I changed the regular expression to ".*(/[^/]+)/[^/]+\1/[^/]+\1/" and now the fetch job works. (thanks to Grant and Chris B. helping to find the new regex)
However may people can review it and can suggest improvements, since the old regex would match :
"abcd/foo/bar/foo/bar/foo/" and so will the new one match it also. But the old regex would also match :
"abcd/foo/bar/xyz/foo/bar/foo/" which the new regex will not match.


-- 
This message is automatically generated by JIRA.
-
If you think it was sent incorrectly contact one of the administrators:
   http://issues.apache.org/jira/secure/Administrators.jspa
-
For more information on JIRA, see:
   http://www.atlassian.com/software/jira


[jira] Commented: (NUTCH-233) wrong regular expression hang reduce process for ever

Posted by "Jerome Charron (JIRA)" <ji...@apache.org>.
    [ http://issues.apache.org/jira/browse/NUTCH-233?page=comments#action_12370685 ] 

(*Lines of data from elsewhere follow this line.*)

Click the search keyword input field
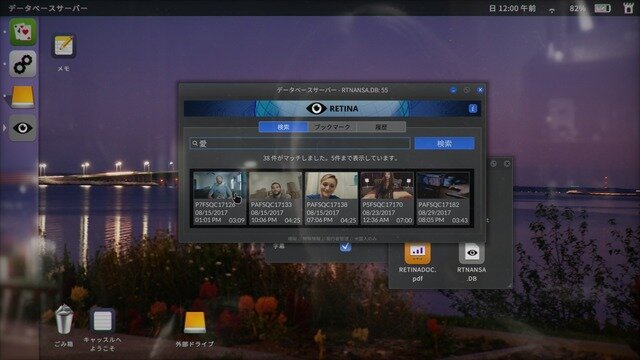 tap(300, 143)
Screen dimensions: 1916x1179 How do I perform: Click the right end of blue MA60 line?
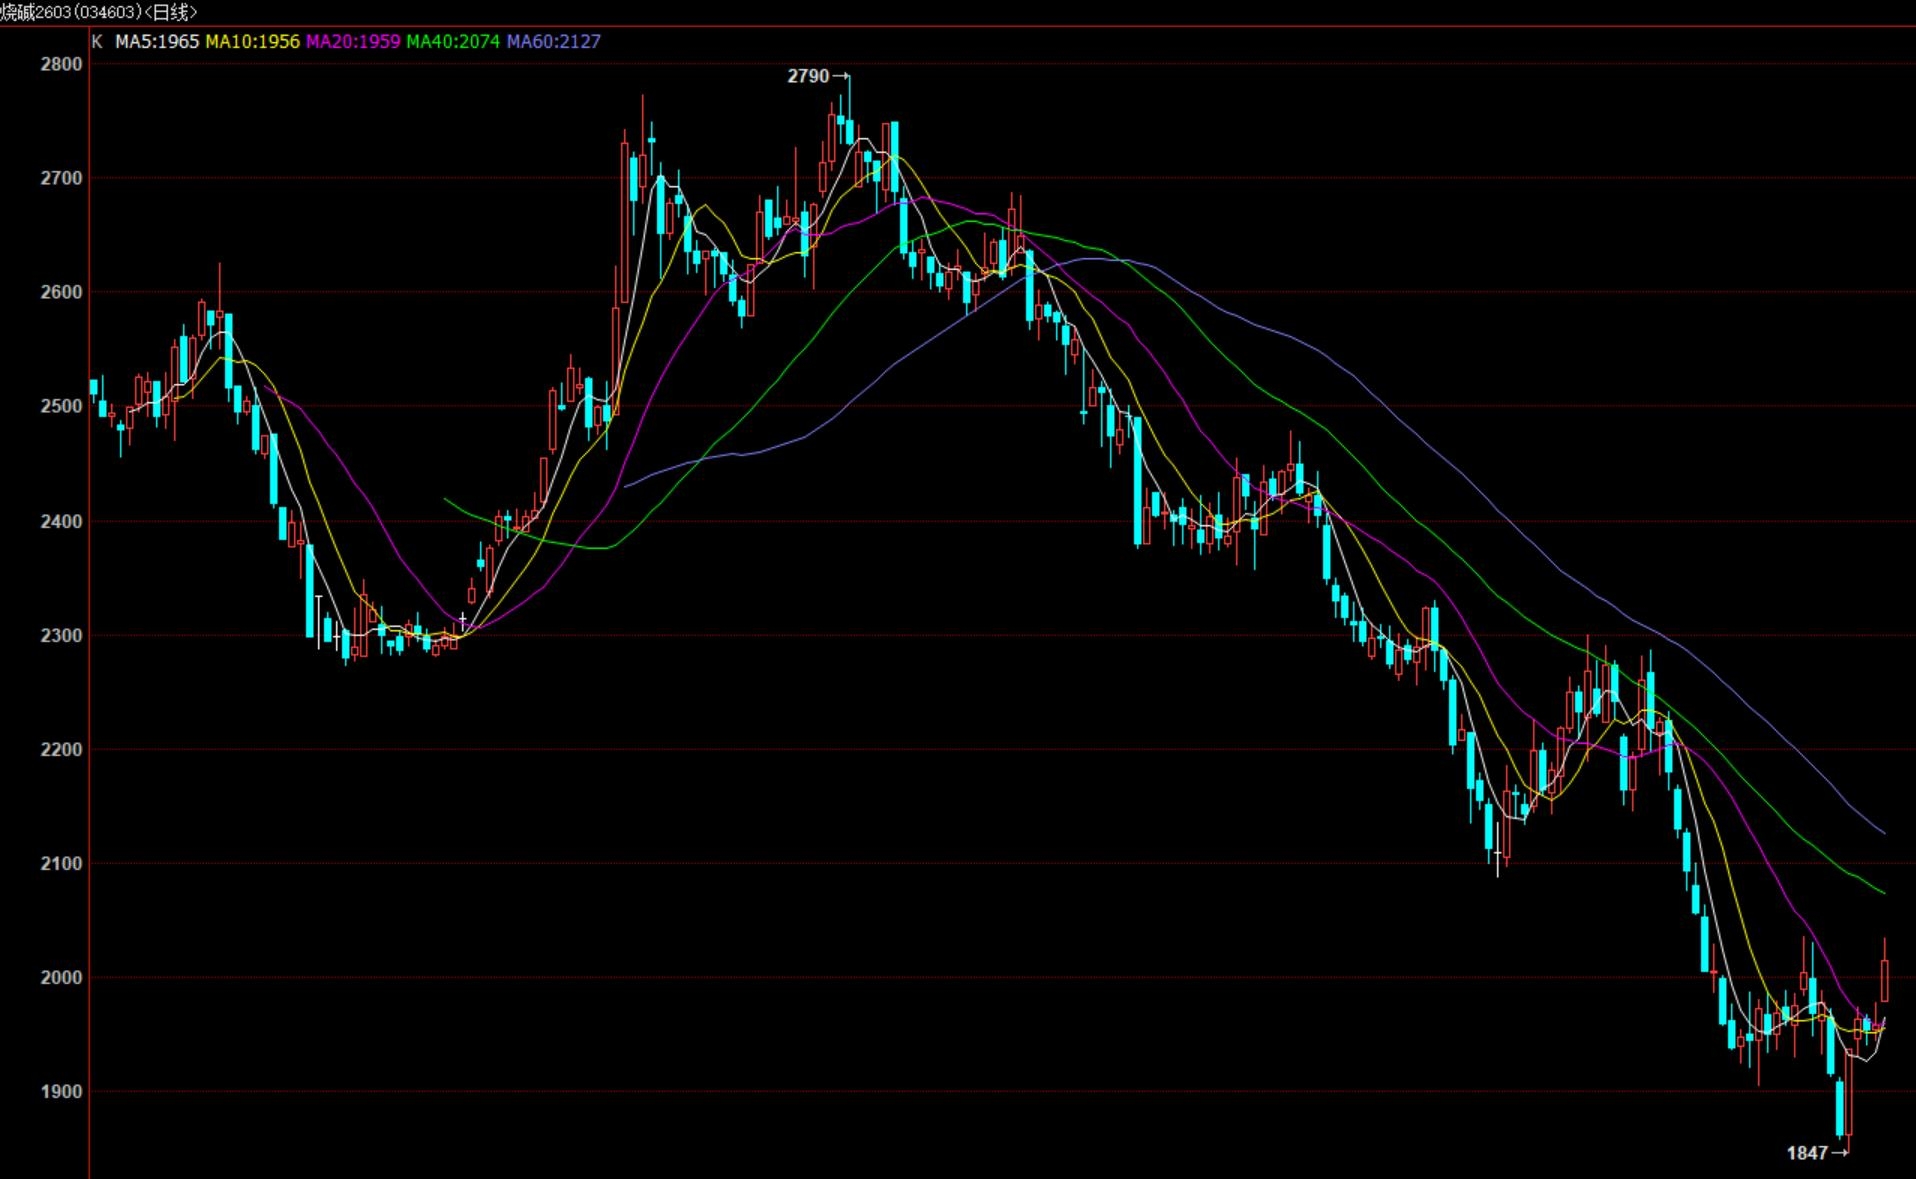click(x=1884, y=832)
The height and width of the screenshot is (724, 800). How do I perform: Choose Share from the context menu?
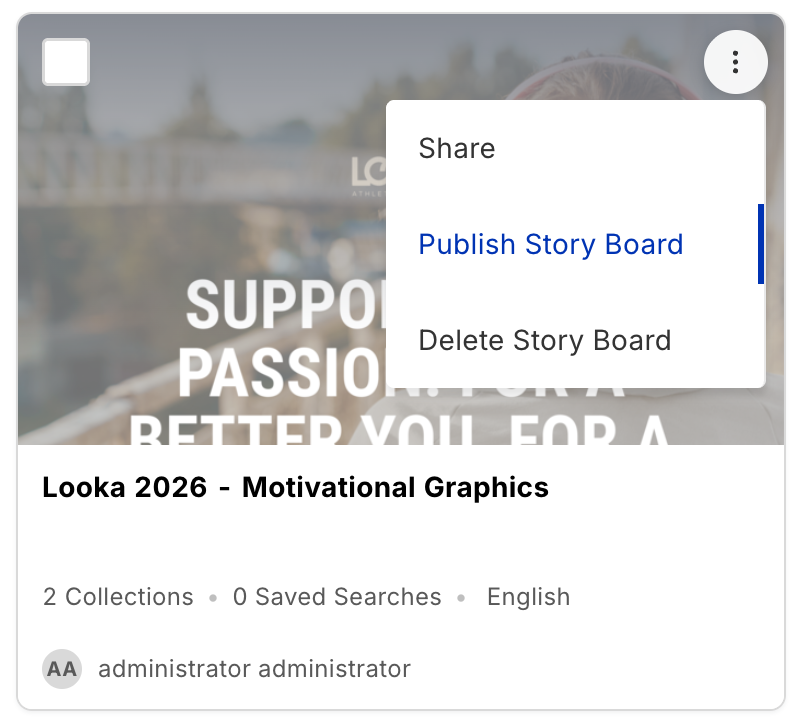pyautogui.click(x=576, y=148)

Jerome Charron commented on NUTCH-233:
--------------------------------------

Stefan,

I have created a small unit test for urlfilter-regexp and I doesn't notice any incompatibility in java.util.regex with this regexp. Could you please provide the urls that cause problem so that I can add them to me unit tests.
Thanks

Jérôme

> wrong regular expression hang reduce process for ever
> -----------------------------------------------------
>
>          Key: NUTCH-233
>          URL: http://issues.apache.org/jira/browse/NUTCH-233
>      Project: Nutch
>         Type: Bug
>     Versions: 0.8-dev
>     Reporter: Stefan Groschupf
>     Priority: Blocker
>      Fix For: 0.8-dev

>
> Looks like that the expression ".*(/.+?)/.*?\1/.*?\1/" in regex-urlfilter.txt wasn't compatible with java.util.regex that is actually used in the regex url filter. 
> May be it was missed to change it when the regular expression packages was changed.
> The problem was that until reducing a fetch map output the reducer hangs forever since the outputformat was applying the urlfilter a url that causes the hang.
> 060315 230823 task_r_3n4zga     at java.lang.Character.codePointAt(Character.java:2335)
> 060315 230823 task_r_3n4zga     at java.util.regex.Pattern$Dot.match(Pattern.java:4092)
> 060315 230823 task_r_3n4zga     at java.util.regex.Pattern$Curly.match1(Pattern.java:
> I changed the regular expression to ".*(/[^/]+)/[^/]+\1/[^/]+\1/" and now the fetch job works. (thanks to Grant and Chris B. helping to find the new regex)
> However may people can review it and can suggest improvements, since the old regex would match :
> "abcd/foo/bar/foo/bar/foo/" and so will the new one match it also. But the old regex would also match :
> "abcd/foo/bar/xyz/foo/bar/foo/" which the new regex will not match.

-- 
This message is automatically generated by JIRA.
-
If you think it was sent incorrectly contact one of the administrators:
   http://issues.apache.org/jira/secure/Administrators.jspa
-
For more information on JIRA, see:
   http://www.atlassian.com/software/jira


[jira] Commented: (NUTCH-233) wrong regular expression hang reduce process for ever

Posted by "Stefan Groschupf (JIRA)" <ji...@apache.org>.
    [ http://issues.apache.org/jira/browse/NUTCH-233?page=comments#action_12370686 ] 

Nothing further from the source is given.